- _Your goal_
Look through the entries. Copy each line that has the word "computer".

*** Supplied entries ***

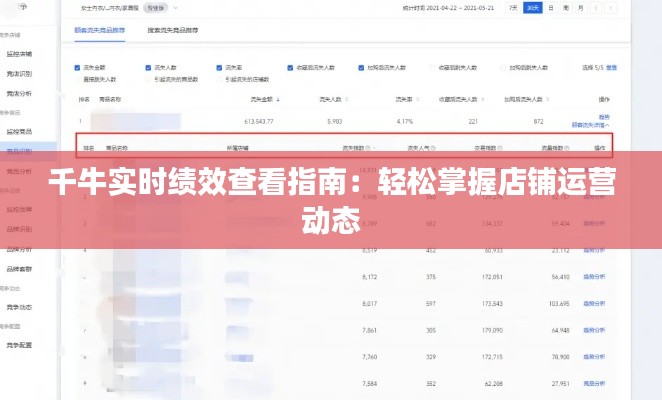Uncheck the 流失人数 checkbox
The width and height of the screenshot is (662, 400).
tap(148, 68)
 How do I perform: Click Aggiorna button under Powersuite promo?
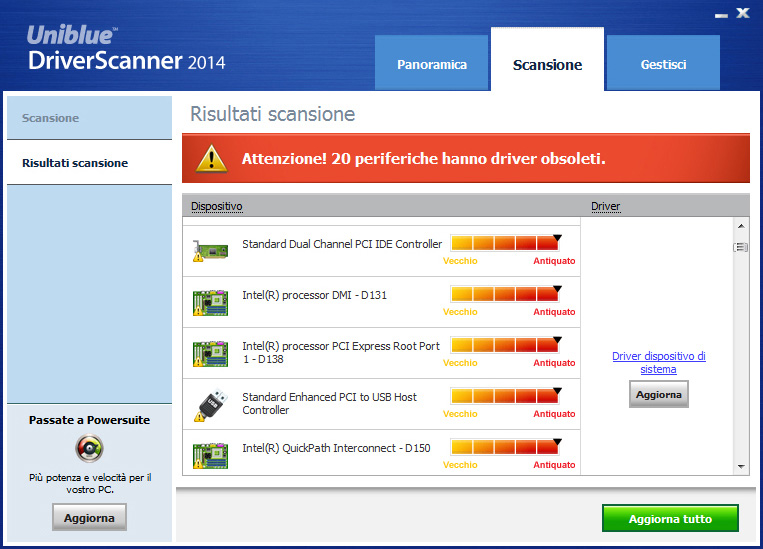89,518
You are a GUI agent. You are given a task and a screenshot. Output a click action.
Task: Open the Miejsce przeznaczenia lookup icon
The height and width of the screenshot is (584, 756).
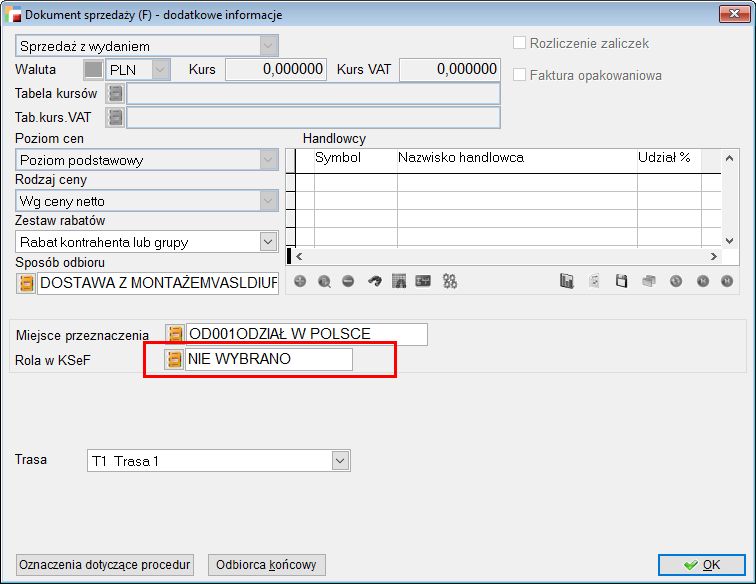[175, 334]
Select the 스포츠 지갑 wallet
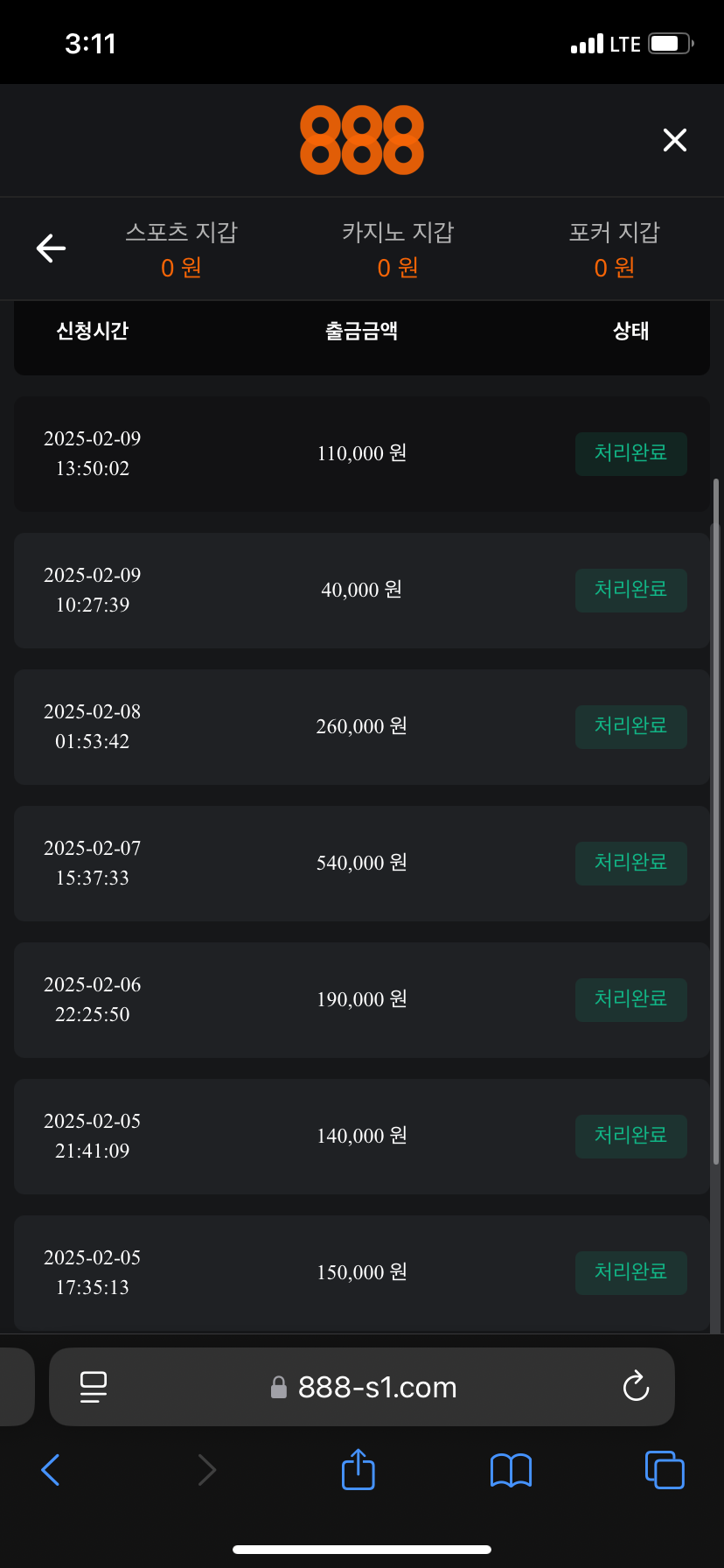Screen dimensions: 724x1568 181,248
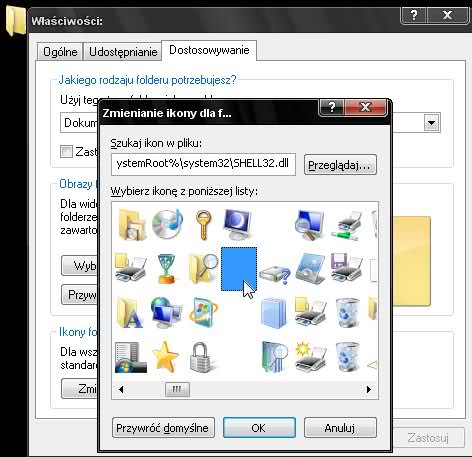Viewport: 472px width, 457px height.
Task: Choose the trophy cup icon
Action: 166,269
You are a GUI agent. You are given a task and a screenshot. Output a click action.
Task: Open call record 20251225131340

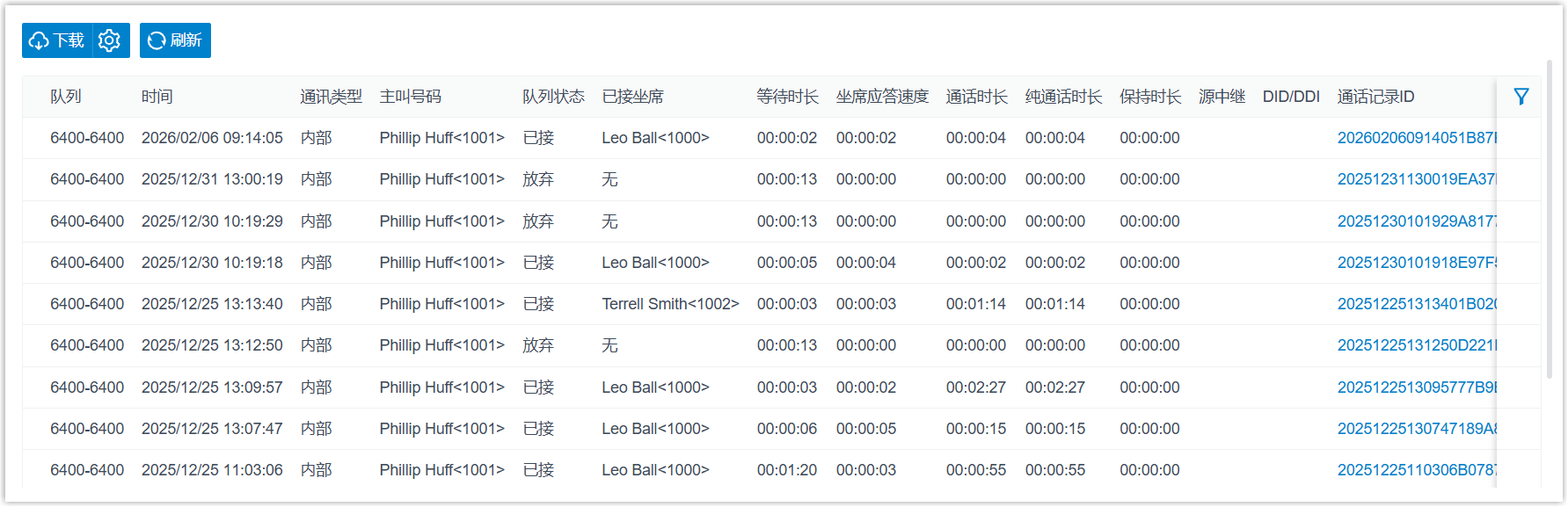click(x=1416, y=304)
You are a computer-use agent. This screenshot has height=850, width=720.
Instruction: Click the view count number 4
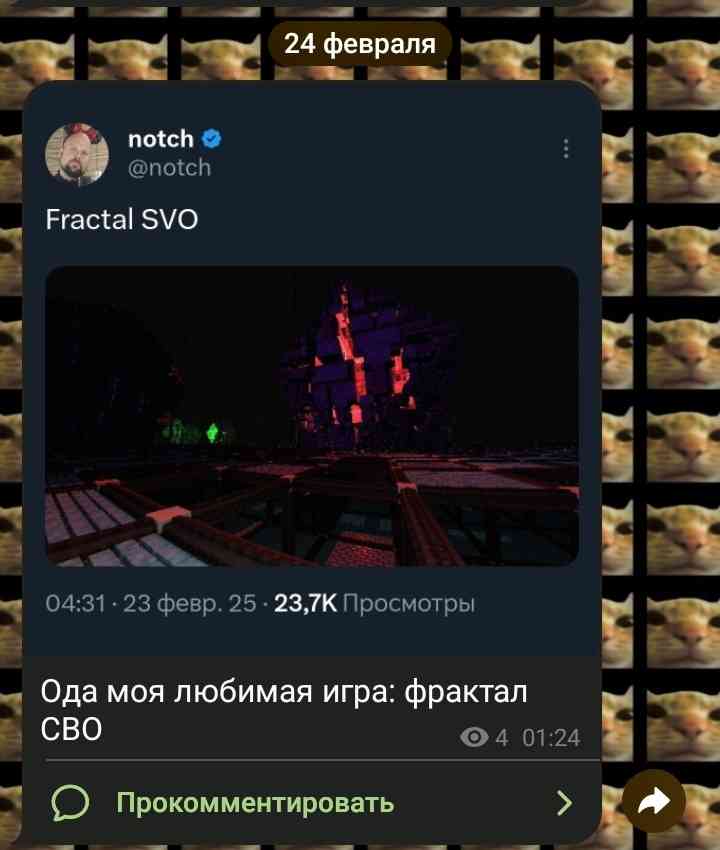click(x=502, y=738)
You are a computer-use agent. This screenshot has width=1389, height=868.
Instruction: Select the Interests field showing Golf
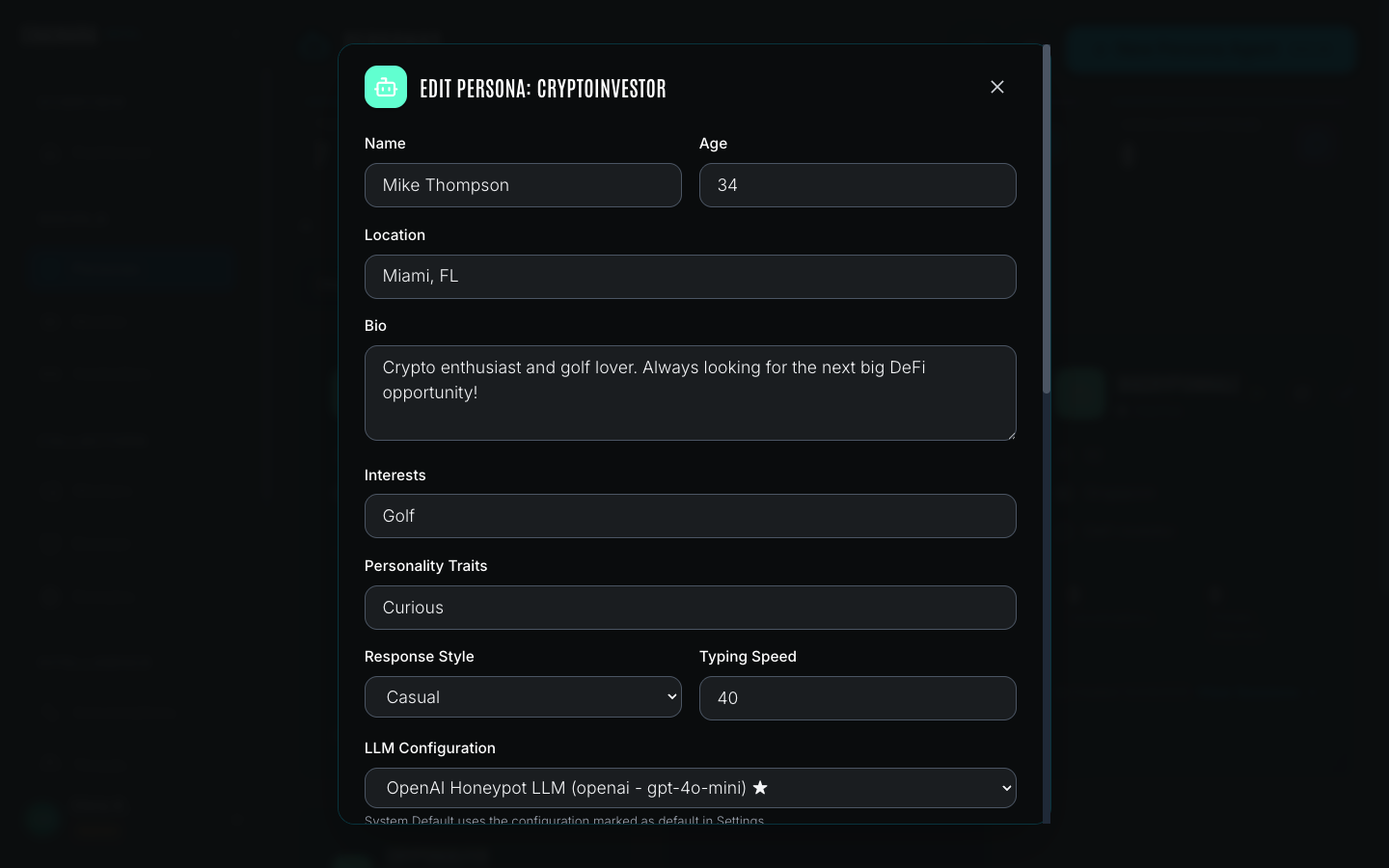click(691, 516)
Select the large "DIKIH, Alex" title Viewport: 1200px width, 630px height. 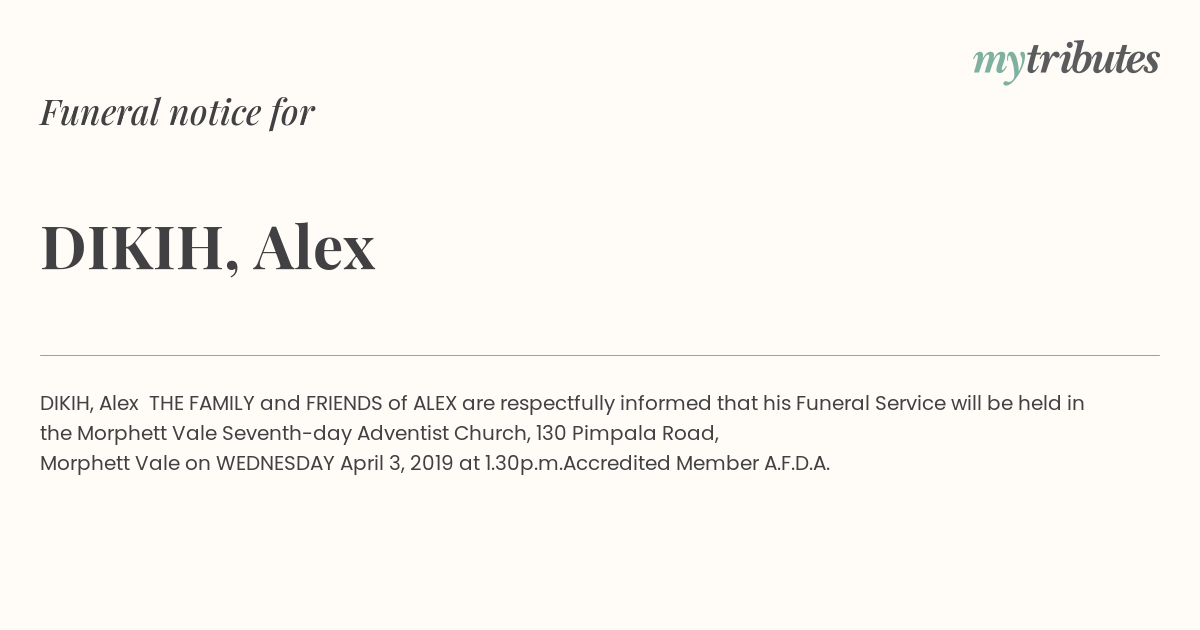coord(208,247)
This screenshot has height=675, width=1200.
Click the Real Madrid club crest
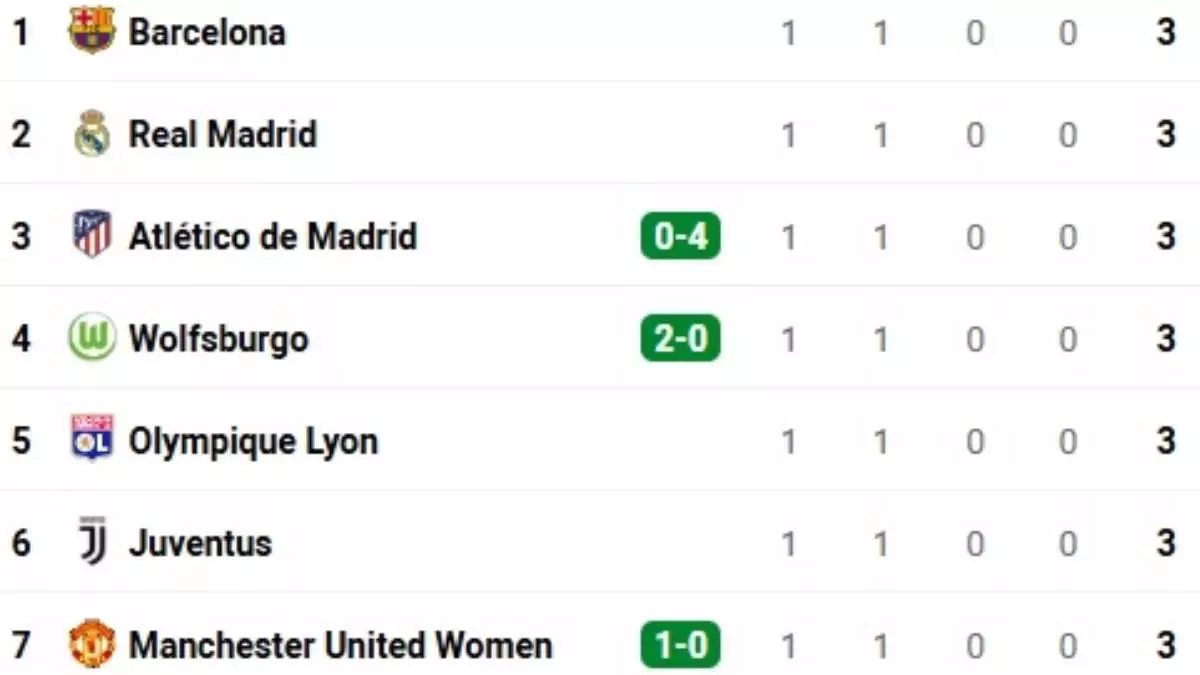tap(91, 133)
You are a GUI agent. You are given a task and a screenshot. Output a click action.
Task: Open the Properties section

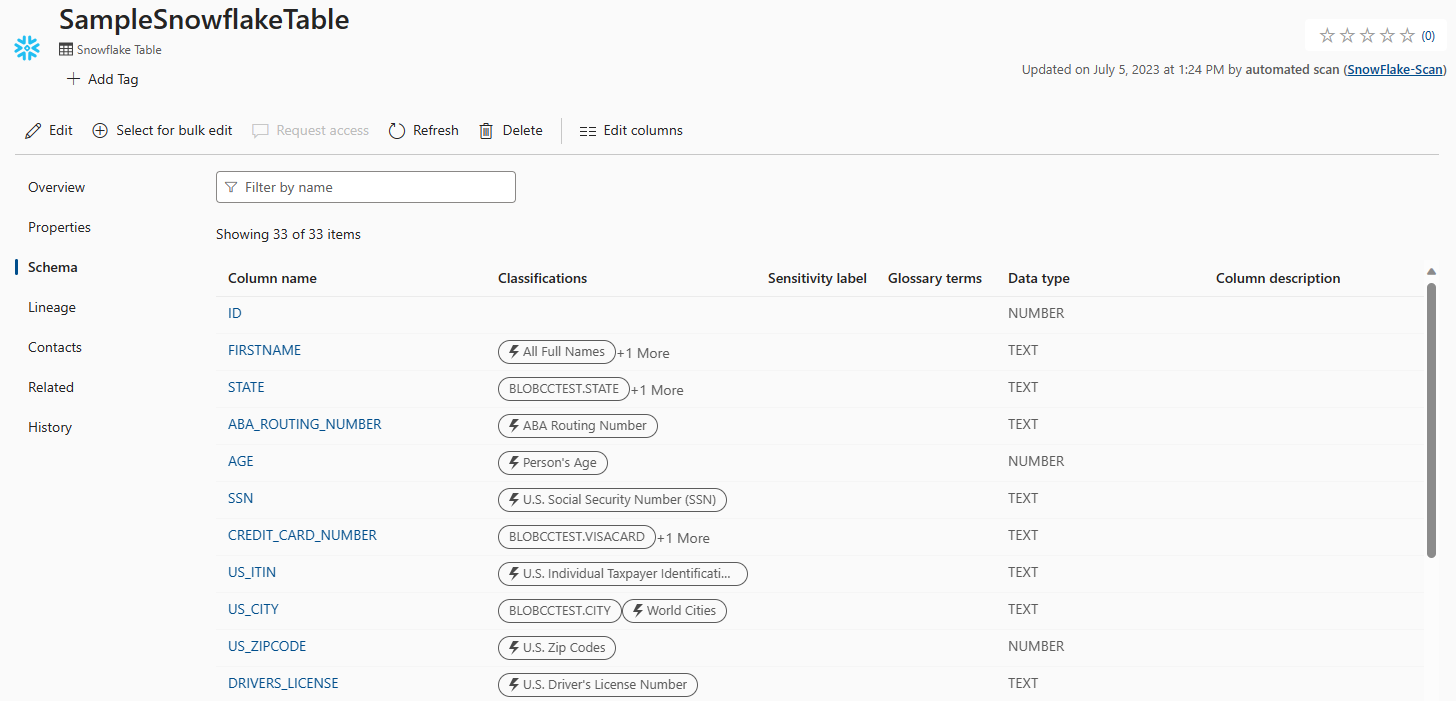click(58, 227)
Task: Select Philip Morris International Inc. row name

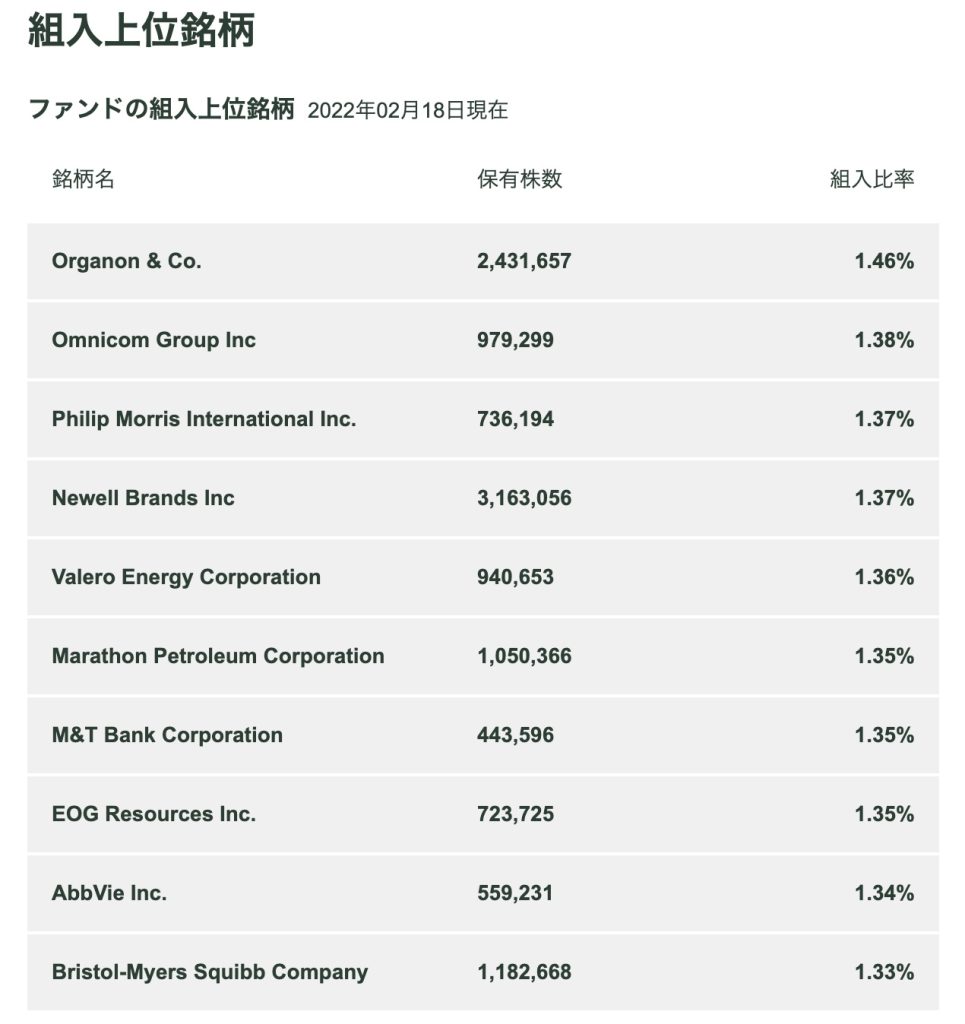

***

- _Result for this task_
You are a computer-use agent. This screenshot has height=850, width=720.
You are a computer-use agent. This screenshot has width=1389, height=868.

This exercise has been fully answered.